Keyboard shortcuts

Press or to navigate between chapters

Press S or / to search in the book

Press ? to show this help

Press Esc to hide this help

Overview & Pillars

Clinker is a bounded-memory batch DAG executor. A pipeline run is a finite job over finite input: Source nodes read until EOF, the DAG drains, the process exits with a status code. It pairs a custom expression language (CXL) with YAML pipeline orchestration.

Within a run, stateless operators (Transform, Route, most Combine probe-side work, Output) evaluate records one at a time without per-record state accumulation. The DAG executor materializes intermediate buffers between non-fused stages, so memory scales with the largest live intermediate stage’s output, not total input size; fused Source → Transform → Output paths skip materialization entirely. Blocking operators (Aggregate, sort, grace-hash Combine) accumulate state inside the configured RSS budget (default 512 MB) and spill to disk when soft/hard thresholds trip rather than OOM the process.

The three pillars

Every design decision cascades from three commitments. They are permanent — an architectural proposal that violates any of them is rejected at design review, not implementation review.

  1. Finite inputs only. Files (CSV / JSON / XML / fixed-width) and finite-cursor network sources (paginated REST, SQL SELECT cursors) — both reach EOF after exhausting their cursor. Unbounded sources (Kafka, Kinesis, SSE, webhooks, tail -f) are out of scope permanently.

  2. Finite jobs. No daemon mode, no service surface, no infinite event loop. clinker run invokes, drains, exits.

  3. Single process forever. One invocation = one OS process. Parallelism happens inside the process via std::thread and Rayon — no worker-process pools, no multi-machine sharding, no network shuffle, no cluster manager. Scale by adding cores / RAM / disk to one host (the DuckDB / Polars / Kettle model). If a host genuinely can’t fit the work, partition the input by file or key and run multiple clinker invocations from a shell script.

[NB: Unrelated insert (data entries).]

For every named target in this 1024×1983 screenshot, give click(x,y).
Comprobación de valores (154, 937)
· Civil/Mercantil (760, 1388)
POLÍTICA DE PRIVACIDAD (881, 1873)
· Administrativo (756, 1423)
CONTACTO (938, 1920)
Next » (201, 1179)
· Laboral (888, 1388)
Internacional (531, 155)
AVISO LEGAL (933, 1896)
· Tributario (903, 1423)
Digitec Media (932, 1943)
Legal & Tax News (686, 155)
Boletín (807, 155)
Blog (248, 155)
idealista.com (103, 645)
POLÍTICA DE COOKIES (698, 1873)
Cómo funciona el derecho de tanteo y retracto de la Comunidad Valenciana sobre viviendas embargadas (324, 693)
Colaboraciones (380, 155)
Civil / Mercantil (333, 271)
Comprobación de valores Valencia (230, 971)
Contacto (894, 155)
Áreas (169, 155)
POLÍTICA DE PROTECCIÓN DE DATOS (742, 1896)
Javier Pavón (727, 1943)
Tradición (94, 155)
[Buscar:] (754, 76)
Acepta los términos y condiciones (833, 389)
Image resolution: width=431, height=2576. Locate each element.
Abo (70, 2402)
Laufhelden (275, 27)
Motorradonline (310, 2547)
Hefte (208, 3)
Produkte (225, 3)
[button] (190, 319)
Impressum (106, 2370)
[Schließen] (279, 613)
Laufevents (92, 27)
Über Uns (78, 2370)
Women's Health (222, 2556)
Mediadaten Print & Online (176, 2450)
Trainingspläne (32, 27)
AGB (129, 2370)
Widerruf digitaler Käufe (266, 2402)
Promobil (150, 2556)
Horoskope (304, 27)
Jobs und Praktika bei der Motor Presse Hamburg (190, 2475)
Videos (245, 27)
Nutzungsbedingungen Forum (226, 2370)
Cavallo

These pillars are why the memory arbitrator is a single in-process component rather than a distributed scheduler, why there is no network shuffle in Combine, and why spill-to-local-disk is the universal pressure-relief valve.

Crate dependency layers (bottom → top)

Applications:   clinker (CLI)  |  cxl-cli (REPL)
                     ↓                ↓
Orchestration:  clinker-core (DAG planner + executor)
                clinker-channel (workspace/channel mgmt)
                clinker-schema (source .schema.yaml validation)
                     ↓
Language/IO:    cxl (lexer → parser → typecheck → eval)
                clinker-format (CSV/JSON/XML/fixed-width readers/writers)
                     ↓
Foundation:     clinker-record (Value, Record, Schema, coercion)

Bench plumbing: clinker-bench-support (deterministic RecordFactory + payload generators)
                clinker-benchmarks (cross-crate benchmark harness)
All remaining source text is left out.